*SET PROBLEM*. Copy every line in the rows below that contains the string "button", treating uppercase and lowercase letters as different.
>> Start INFORMATION PROVIDED
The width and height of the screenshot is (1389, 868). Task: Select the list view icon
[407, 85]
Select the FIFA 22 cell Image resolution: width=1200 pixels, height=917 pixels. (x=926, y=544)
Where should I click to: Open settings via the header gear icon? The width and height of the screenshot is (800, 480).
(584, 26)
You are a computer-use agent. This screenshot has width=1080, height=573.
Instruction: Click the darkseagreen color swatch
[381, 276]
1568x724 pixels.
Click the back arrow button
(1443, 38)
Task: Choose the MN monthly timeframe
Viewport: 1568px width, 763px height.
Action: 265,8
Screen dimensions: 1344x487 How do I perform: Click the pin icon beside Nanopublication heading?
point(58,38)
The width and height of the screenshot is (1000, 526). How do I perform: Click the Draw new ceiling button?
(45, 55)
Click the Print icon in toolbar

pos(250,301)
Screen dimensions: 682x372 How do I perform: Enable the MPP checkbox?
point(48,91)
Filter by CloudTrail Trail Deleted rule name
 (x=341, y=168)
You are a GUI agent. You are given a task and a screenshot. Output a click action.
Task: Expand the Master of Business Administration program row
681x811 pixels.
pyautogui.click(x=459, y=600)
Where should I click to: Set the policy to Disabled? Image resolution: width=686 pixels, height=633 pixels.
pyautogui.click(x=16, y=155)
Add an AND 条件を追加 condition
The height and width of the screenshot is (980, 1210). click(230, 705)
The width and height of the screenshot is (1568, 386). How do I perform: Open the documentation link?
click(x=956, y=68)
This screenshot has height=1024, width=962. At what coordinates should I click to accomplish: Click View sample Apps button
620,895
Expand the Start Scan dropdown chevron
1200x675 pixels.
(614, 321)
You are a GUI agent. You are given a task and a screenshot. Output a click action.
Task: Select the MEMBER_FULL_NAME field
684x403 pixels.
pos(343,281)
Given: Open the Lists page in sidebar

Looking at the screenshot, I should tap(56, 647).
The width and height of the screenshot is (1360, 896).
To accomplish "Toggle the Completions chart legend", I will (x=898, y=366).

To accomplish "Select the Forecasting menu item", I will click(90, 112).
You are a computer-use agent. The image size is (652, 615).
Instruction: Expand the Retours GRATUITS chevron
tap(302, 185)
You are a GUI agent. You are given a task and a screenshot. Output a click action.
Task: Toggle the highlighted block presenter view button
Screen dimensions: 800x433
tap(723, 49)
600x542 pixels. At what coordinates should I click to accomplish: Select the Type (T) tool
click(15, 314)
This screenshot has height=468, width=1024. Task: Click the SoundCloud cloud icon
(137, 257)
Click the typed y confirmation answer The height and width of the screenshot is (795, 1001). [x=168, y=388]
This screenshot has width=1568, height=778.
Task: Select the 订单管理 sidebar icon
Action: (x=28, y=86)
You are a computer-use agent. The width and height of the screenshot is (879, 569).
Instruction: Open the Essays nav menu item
>> End INFORMATION PROVIDED
*ANSWER TO THE EXERCISE*.
Click the back arrow button
The width and height of the screenshot is (1000, 526). How do I perform: Click the Draw new ceiling button?
This screenshot has height=1024, width=962. At what coordinates should I click to accomplish: Click View sample Apps button
Task: Toggle the highlighted block presenter view button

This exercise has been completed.